Notes on a Nervous Planet by Matt Haig. In this book, Haig talks about mental health in the Information Age. Drawing from his own experiences with mental illness, he gives advice on limiting the negative effects of modern life. Given the current situation, where many of us are interacting via the internet more than ever, the book has only become more relevant.
Stranger in the Woods: The Extraordinary Story of the Last True Hermit by Michael Finkel. This nonfiction book tells the real story of Christopher Knight, the “North Pond Hermit” who hid himself away in the Maine wilderness for almost three decades.
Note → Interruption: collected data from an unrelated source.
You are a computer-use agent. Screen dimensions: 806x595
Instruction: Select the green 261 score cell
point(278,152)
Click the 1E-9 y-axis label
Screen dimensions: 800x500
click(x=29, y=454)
The book explains how he survived through the seasons and the effects of his burglaries on nearby homes. Christopher Knight’s actions were destructive at times but the story of his seclusion is interesting and almost unbelievable.
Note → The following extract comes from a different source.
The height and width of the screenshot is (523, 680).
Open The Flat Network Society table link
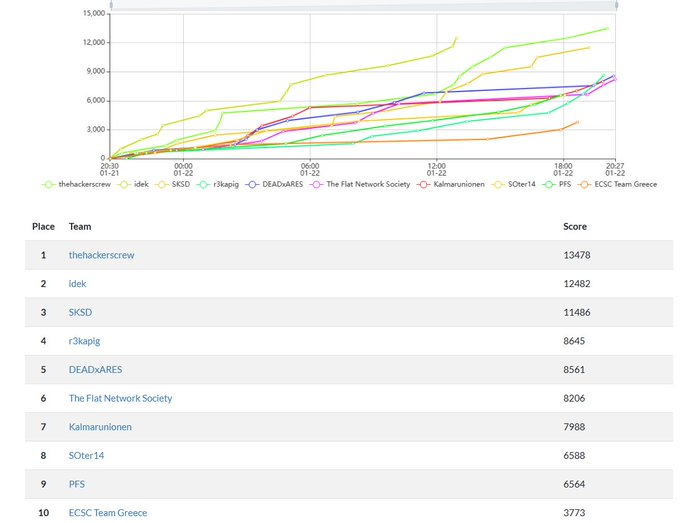coord(120,398)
The Institute by Stephen King. In this science fiction novel, a boy named Luke is kidnapped and brought to a secret facility for children with special powers. Luke and the other children are forced to undergo experiments to heighten their abilities so they can be used as weapons by those who run the facility. Like most Stephen King novels, the Institute has memorable characters and a story that takes many exciting turns.
Carolina González Valencia, Assistant Professor of Art and Visual Culture
On Earth We Are Briefly Gorgeous and Night Sky with Exit Wounds by Ocean Vuong. The two most beautiful books I read in 2019.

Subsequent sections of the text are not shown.